We don’t usually write about Kardashian drama. 

But on Wednesday, we wrote several stories about the reality TV clan’s latest imbroglio.

Why? Rob Kardashian (Kim’s younger brother) posted sexually explicit pictures of his ex girlfriend (Chyna Blac) on Twitter. The amazing thing was not Kardashian’s odious behavior but the fact that the “revenge porn” pictures were not immediately taken off the site

For a good 30 minutes, Twitter users commented on the pictures and wondered why Twitter was not acting faster to remove them.

Why indeed?

After all, Twitter has been trying to shed its image as a haven for trolls and abusers for years now. The company has even discussed the problem on earnings calls with investors.

Sure, policing a network of 300 million users is no easy feat. And companies like Twitter and Facebook have to make a lot of tough calls in this new realm as they seek to draw a distinction between controversial discourse and abuse.

Jack DorseyBut an international celebrity with a verified Twitter account and roughly 8 million followers tweeting naked pictures of another person (presumably without that person’s consent) does not seem like one of those tough calls.

In fact, Kardashian initially tried to do the same thing on Instagram, but his effort was quickly quashed as the photo sharing app almost immediately suspended his account.

On Twitter however, Kardashian’s account was still available as of Friday. The explicit photos of Chyna Blac were gone, but it was difficult to detect any other signs of sanctions. One of his recent tweets, still visible, accused his ex girlfriend and the mother of his daughter of having “f***ed way too many people.”

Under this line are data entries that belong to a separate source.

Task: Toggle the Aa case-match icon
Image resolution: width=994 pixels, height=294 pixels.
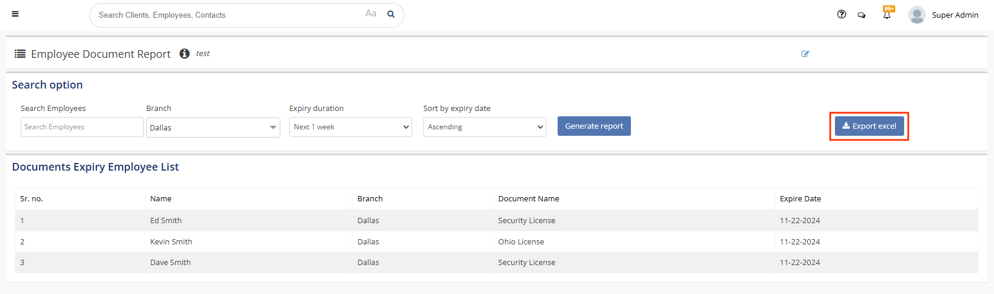Action: (371, 14)
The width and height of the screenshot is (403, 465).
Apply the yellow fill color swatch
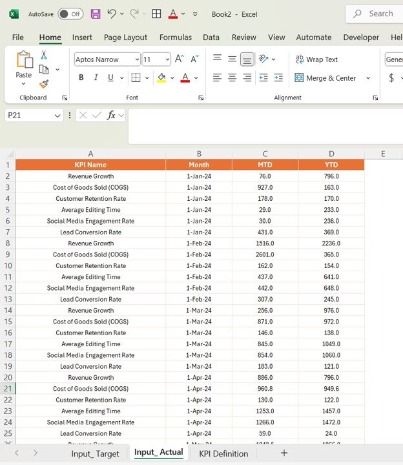tap(161, 78)
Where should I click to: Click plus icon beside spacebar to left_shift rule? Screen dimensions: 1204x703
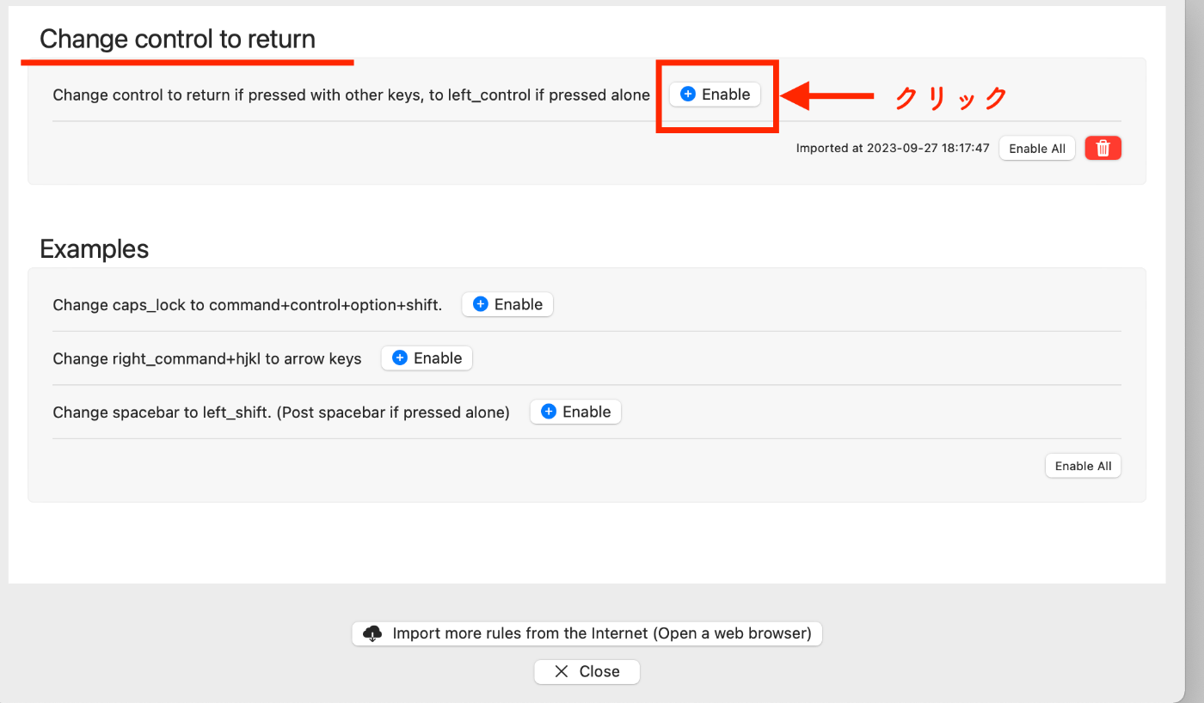pyautogui.click(x=549, y=412)
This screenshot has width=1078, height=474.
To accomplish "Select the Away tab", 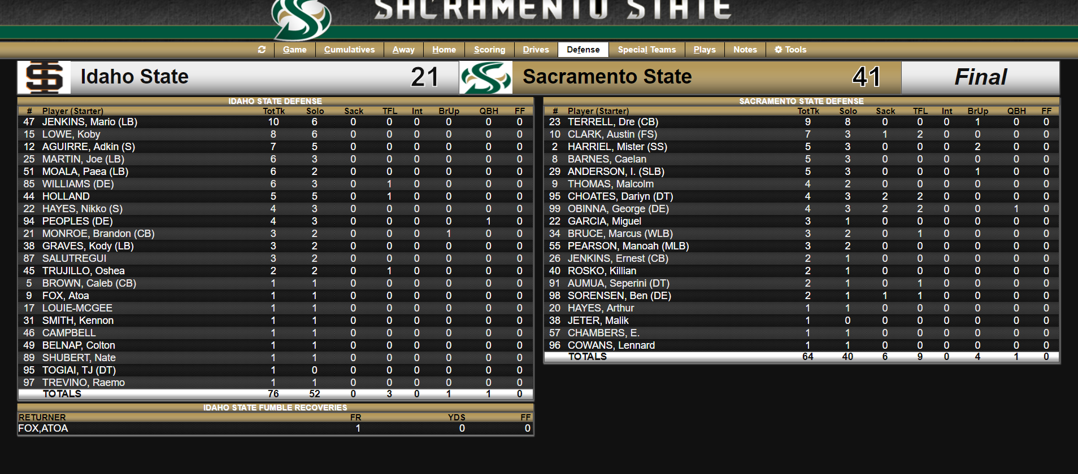I will click(x=403, y=50).
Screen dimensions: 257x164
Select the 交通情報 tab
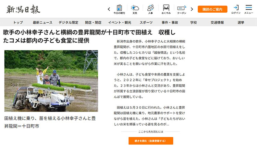click(217, 23)
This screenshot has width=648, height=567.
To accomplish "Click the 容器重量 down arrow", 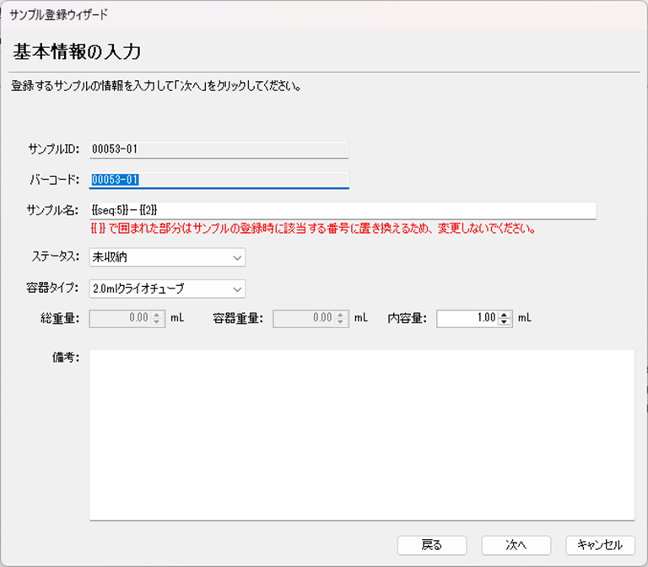I will pos(340,322).

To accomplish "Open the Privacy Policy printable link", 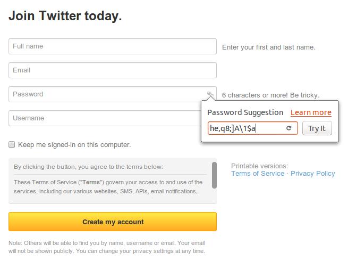I will (x=313, y=173).
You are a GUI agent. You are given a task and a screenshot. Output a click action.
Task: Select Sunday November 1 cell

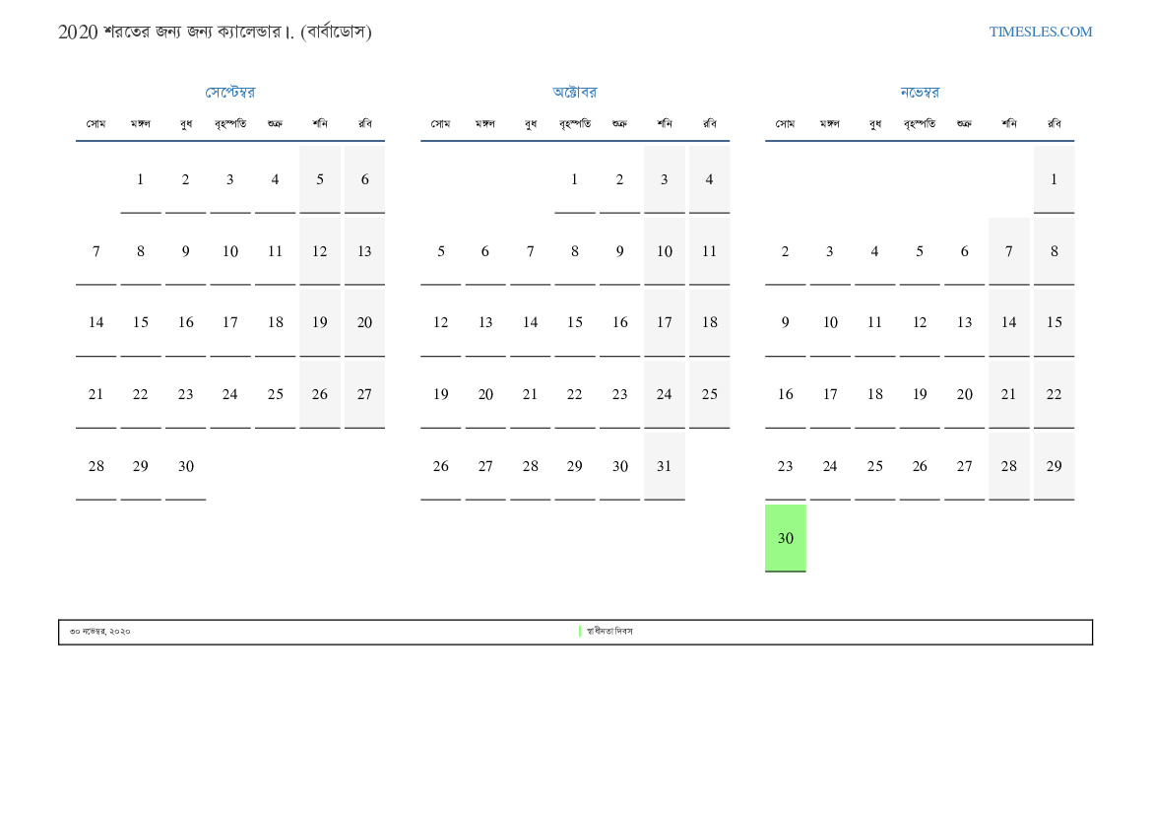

When Business Insider asked Twitter about the revenge porn pictures on Wednesday, a spokesperson would not comment on the matter, citing user privacy. 

Instead the spokesperson pointed us to Twitter’s “hateful conduct” policy, which states that consequences for violators vary depending on the severity of the case and past conduct, and that in some cases “we may ask someone to remove the offending tweet.”

Not severe enough

Remarkably, that statement suggests that Twitter decided this case of revenge porn was not severe enough to suspend Kardashian’s account and that Twitter may have simply asked him to remove the offending tweets. 

Just to point out the obvious: revenge porn is against the law in California and 37 other states but didn’t cause Twitter to suspend this account.

The immediate question that comes to mind is what exactly does someone have to do for Twitter to consider their actions “severe”?

The answer may lie in the prospectus that Twitter filed ahead of its IPO in 2013 (emphasis ours):

“We seek to foster a broad and engaged user community, and we encourage world leaders, government officials, celebrities, athletes, journalists, sports teams, media outlets and brands to use our products and services to express their views to broad audiences. We also encourage media outlets to use our products and services to distribute their content. If users, including influential users, do not continue to contribute content to Twitter, and we are unable to provide users with valuable and timely content, our user base and user engagement may decline. Additionally, if we are not able to address user concerns regarding the safety and security of our products and services or if we are unable to successfully prevent abusive or other hostile behavior on our platform, the size of our user base and user engagement may decline.” 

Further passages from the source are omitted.